テーブルマークが2023年春季商品で最も注力したのは「ごっつ旨い お好み焼」シリーズの大幅リニューアルだ。今回は生地に使用する卵を増量し“フワッフワッ感”を最大限に追求。「お客様への調査では既存品よりも約87%が『美味しくなった』と回答した」(同社)。発売から20年余り経過した主力品の誕生ストーリーとあわせ、おいしさの秘密に迫った。

「ごっつ旨い お好み焼」は、冷凍食品におけるお好み焼きのパイオニアであり、現在も圧倒的なカテゴリー№1だ。最初に発売されたのは1999年、24年前になる。電子レンジの普及率が高まっていたことを背景に、お店で食べるようなお好み焼きが家庭で手軽に調理できれば支持されると考えた。こだわったのはフワッとした食感と焼き立て感だ。開発スタッフがお好み焼き店を食べ歩き、そこで発見した職人のこだわりを機械の製造ラインで再現することを目指した。

まずは材料の配合を徹底的に工夫。生地は卵と山芋を絶妙なバランスで配合し、ふっくらした食感を高めた。具材に切り方が異なる2種類のキャベツ(角切り・千切り)をはじめ、いか、えびを使用して食べ応えを演出したこともポイント。

職人技をラインで再現(ごっつ旨い お好み焼)
職人技をラインで再現(ごっつ旨い お好み焼)

製造ラインでは、生地と具材を1枚分ずつ計量し、焼く直前にミキシング。出来上がった生地は型枠にはめず、お店と同じように鉄板へ落とす。それを丸く成型した後、職人さながらに特製コテマシン(写真)で形を整え、上から押さえつけず丁寧に焼き、最適なタイミングでひっくり返していく。こうすることで、電子レンジのみの簡単調理でありながら、最大の特長である生地の「ふんわりした食感」を実現。一連の工程は、職人の技を再現した製法として「にっぽんお好み焼き協会」に認定されている。

発売後も品質面のブラッシュアップを継続。初期の頃は、生地が柔らかくなりやすいとの課題があったため、山芋の配合量を増やして対応した。
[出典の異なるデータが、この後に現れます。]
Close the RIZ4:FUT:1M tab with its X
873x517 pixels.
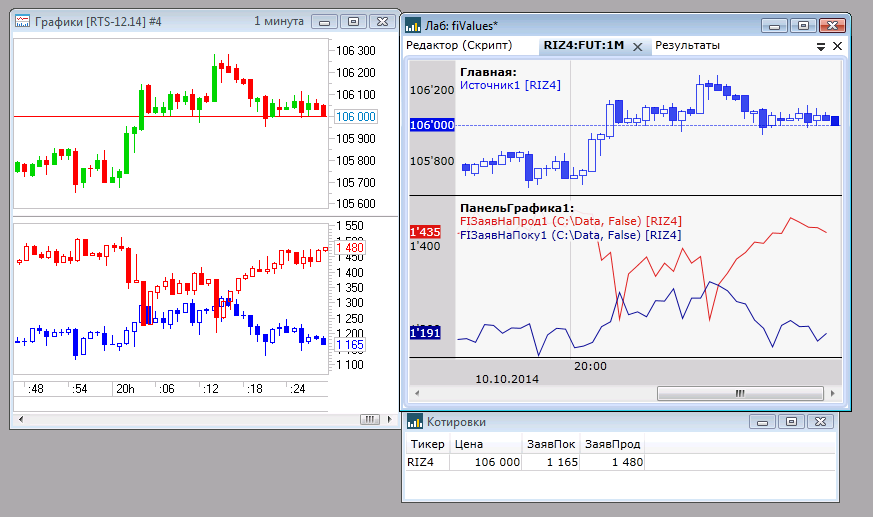tap(638, 46)
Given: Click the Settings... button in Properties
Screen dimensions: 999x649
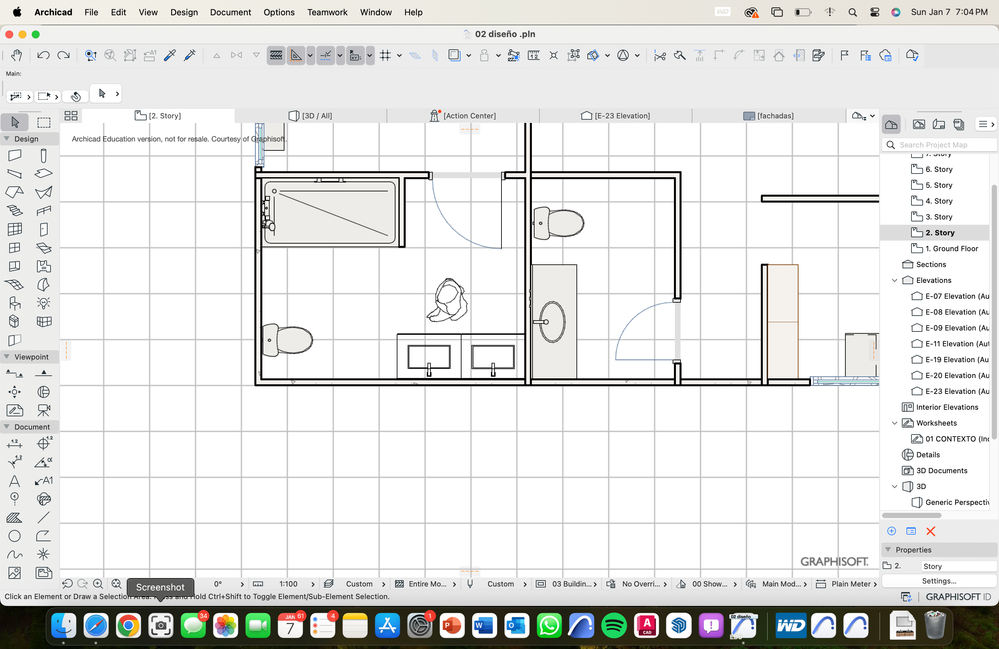Looking at the screenshot, I should [x=938, y=581].
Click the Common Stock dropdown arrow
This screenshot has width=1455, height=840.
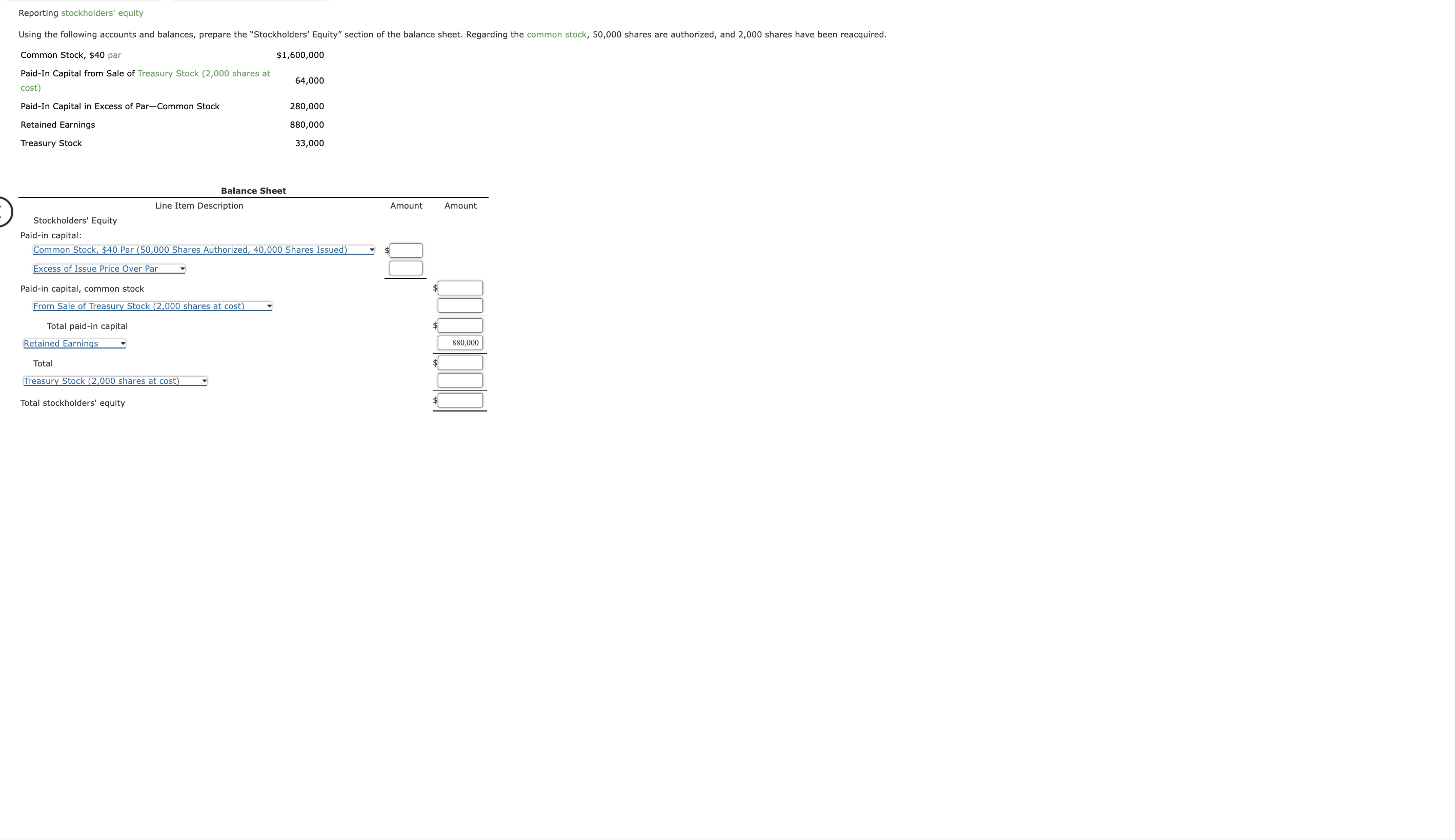[371, 249]
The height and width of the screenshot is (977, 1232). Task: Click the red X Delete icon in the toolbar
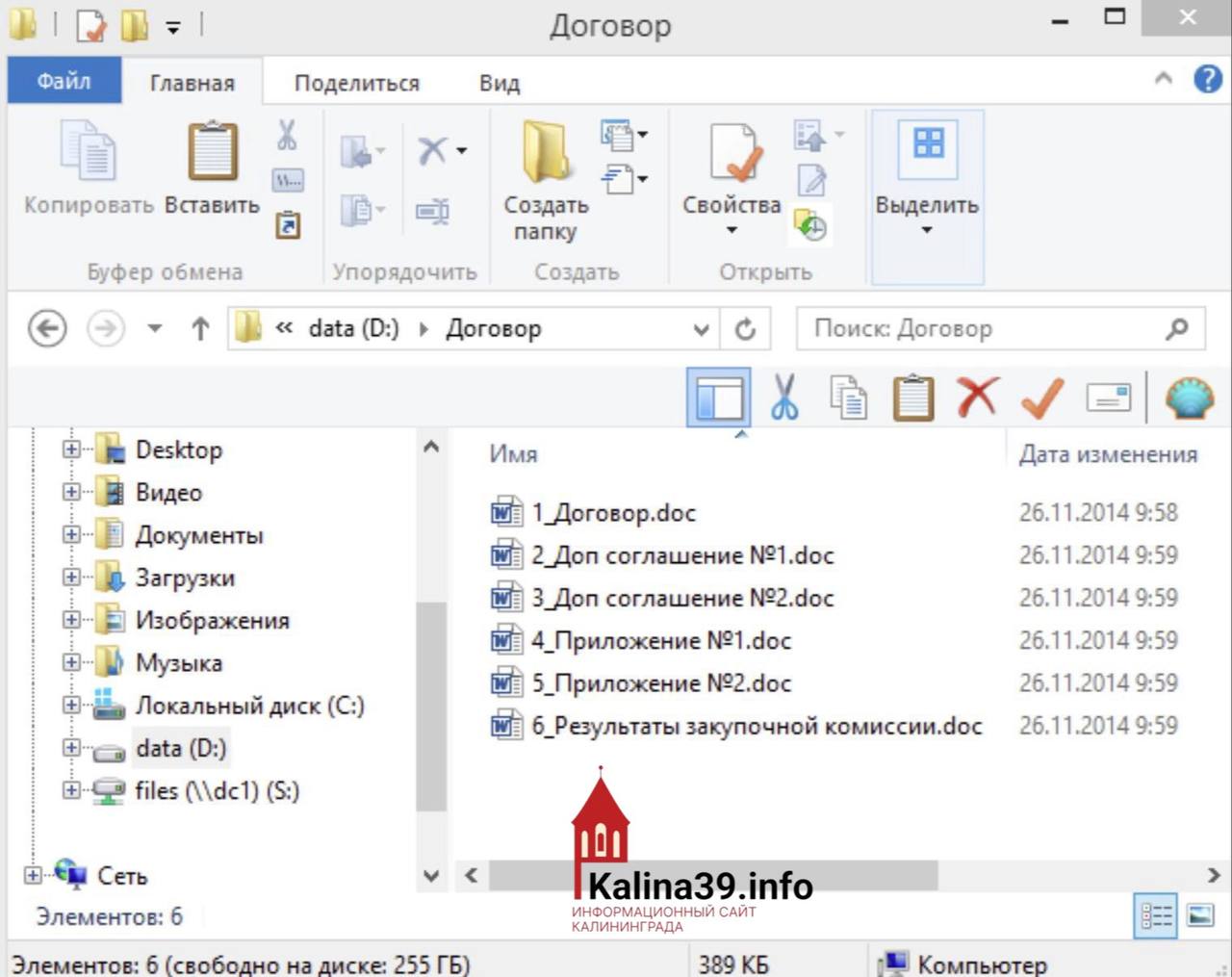pyautogui.click(x=977, y=397)
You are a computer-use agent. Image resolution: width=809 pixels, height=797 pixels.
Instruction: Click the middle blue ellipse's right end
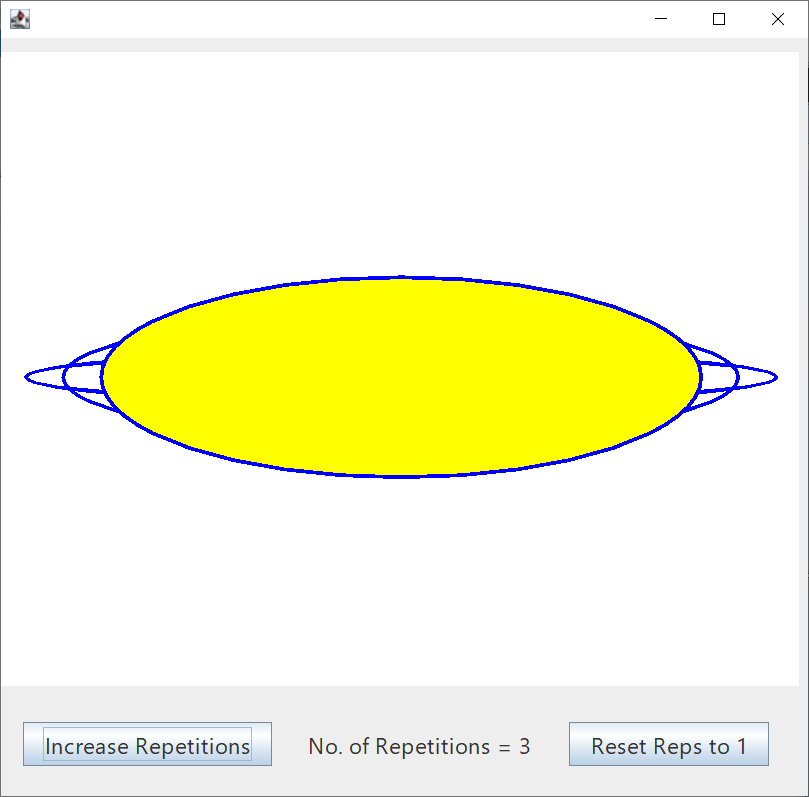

また、複数回にわたりソースやマヨネーズを改良。特に、すべての添付品を組み合わせた際の味わいや完成度の追求に試行錯誤したという。

商品ラインアップは、発売初年度に「ごっつ旨い お好み焼」「同ねぎ焼」「同 豚モダン」と現在に続く定番3品が登場。08年に「同ぶた玉」が加わり、最近では22年に投入した「同 明太もちお好み焼」が、女性ユーザーを開拓しヒットした。

ストロングポイントに磨き

「ごっつ旨い 明太もちお好み焼」(テーブルマーク)
「ごっつ旨い 明太もちお好み焼」(テーブルマーク)

そして23年春、「ごつ旨史上最高のうまさ」と銘打ち、大幅なリニューアルを敢行。ポイントは、

①生地に配合する全卵を増量しふんわりした食感を強化
②具材のエビを増量
③お好み焼の直径を短くして厚みアップ

――の3点。他にも「ごっつ旨い ぶた玉」と「同 明太もちお好み焼」はソースをさらにおいしくし、「同ねぎ焼」はねぎのカットサイズを大きくするなど、定番5品ともストロングポイントに磨きをかけた。

今後に向けては「当社の中で見ると『ごっつ旨い お好み焼』の販売量は大きいが、市場での認知率はまだ約4割にとどまる。引き続き商品価値向上やプロモーション強化を図り、新規ユーザーの獲得を目指す」(同社)としている。

なお、18年に「5月2日」が「ごっつの日」に認定された。消費者キャンペーンを継続的に実施するなど市場の活性化に一役買っている。